Haney’s company has already received some key support from prominent public figures as he attempts to cut through the red tape that dogs most nuclear power projects. Many of those officials are Republicans, and they happen to be the only Republicans that he has supported financially in recent years.

When Haney’s company purchased the Bellefonte plant, he issued a statement thanking “the entire Alabama and Tennessee congressional delegations—especially Senators Richard Shelby, Jeff Sessions, Lamar Alexander, and Bob Corker, as well as Alabama Governor Robert Bentley—for their continued support of nuclear development throughout this process.”

Since 2012, when Haney incorporated Nuclear Development LLC in Delaware, he has contributed to just three Republican candidates for federal office: Shelby, Alexander, and Corker. He gave them and their leadership PACs $30,000 through the 2016 cycle, and donated another $10,000 to the Tennessee GOP.

One of those contributions, a $5,000 gift to Corker’s leadership PAC on September 20, 2013, came just a week after Corker held a public hearing to nudge TVA towards selling the Bellefonte plant, a move Haney had been pressing for months.
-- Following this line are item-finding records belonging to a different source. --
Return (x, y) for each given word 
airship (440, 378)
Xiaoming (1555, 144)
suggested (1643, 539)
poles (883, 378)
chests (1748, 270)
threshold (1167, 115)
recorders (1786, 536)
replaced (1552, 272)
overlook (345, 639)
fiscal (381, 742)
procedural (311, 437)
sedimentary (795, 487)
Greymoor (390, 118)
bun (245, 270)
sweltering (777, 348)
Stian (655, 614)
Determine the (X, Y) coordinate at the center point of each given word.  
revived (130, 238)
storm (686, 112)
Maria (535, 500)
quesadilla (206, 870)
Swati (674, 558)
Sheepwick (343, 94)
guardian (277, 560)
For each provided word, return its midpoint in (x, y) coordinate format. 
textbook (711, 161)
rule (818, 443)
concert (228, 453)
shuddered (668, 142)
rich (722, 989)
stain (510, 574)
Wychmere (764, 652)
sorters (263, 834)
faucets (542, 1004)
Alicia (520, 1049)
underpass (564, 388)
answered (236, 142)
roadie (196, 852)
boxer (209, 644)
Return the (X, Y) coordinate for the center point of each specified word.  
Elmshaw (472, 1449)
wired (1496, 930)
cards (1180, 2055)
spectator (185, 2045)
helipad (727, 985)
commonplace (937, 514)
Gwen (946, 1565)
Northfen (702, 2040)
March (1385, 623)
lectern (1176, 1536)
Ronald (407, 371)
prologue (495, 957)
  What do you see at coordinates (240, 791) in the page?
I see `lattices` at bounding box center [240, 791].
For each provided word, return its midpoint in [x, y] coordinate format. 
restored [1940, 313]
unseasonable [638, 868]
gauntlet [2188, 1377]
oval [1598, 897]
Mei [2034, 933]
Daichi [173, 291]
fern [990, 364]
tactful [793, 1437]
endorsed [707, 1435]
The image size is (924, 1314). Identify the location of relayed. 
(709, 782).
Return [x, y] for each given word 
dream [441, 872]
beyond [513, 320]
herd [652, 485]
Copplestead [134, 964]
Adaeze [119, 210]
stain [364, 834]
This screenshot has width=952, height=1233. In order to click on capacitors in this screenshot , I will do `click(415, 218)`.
He was also giving heavily to Gov. Bentley. Haney donated about $300,000 to his campaigns through 2016. When TVA solicited public comments on the potential sale of the Bellefonte plant early last year, Bentley lined up to support it, along with Sen. Shelby, another recipient of Haney’s financial largesse.

His donation to the Trump inauguration came as Haney shifted his focus from acquisition to profit. Now that he has a lock on the Bellefonte plant, Haney is looking to expand and exploit federal incentives for nuclear power production.

Two weeks after TVA approved the Bellefonte sale, Nuclear Development LLC hired a pair of high-powered Washington lobbyists: former Clinton White House officials Harold Ickes and Janice Enright. They brought on lobbyists with another firm, Peck Madigan Jones, including the former chief of staff to Sen. Tom Carper, the top Democrat on the Environment and Public Works Committee.

Nuclear Development paid the two firms a combined $60,000 through the end of last year to lobby Congress and the Treasury Department on tax incentives for nuclear energy production. One of those tax credits is worth an estimated $6 billion to the nuclear power industry.

With the administration and congressional Republicans eyeing a push for comprehensive tax reform, Nuclear Development’s lobbyists will have a chance to earn their keep as the nuclear industry tries to preserve its federal tax incentives.

For Haney, being in the president’s good graces can only help. And a seven-figure contribution to a ceremony devoted entirely to exalting the new president was a good place to start.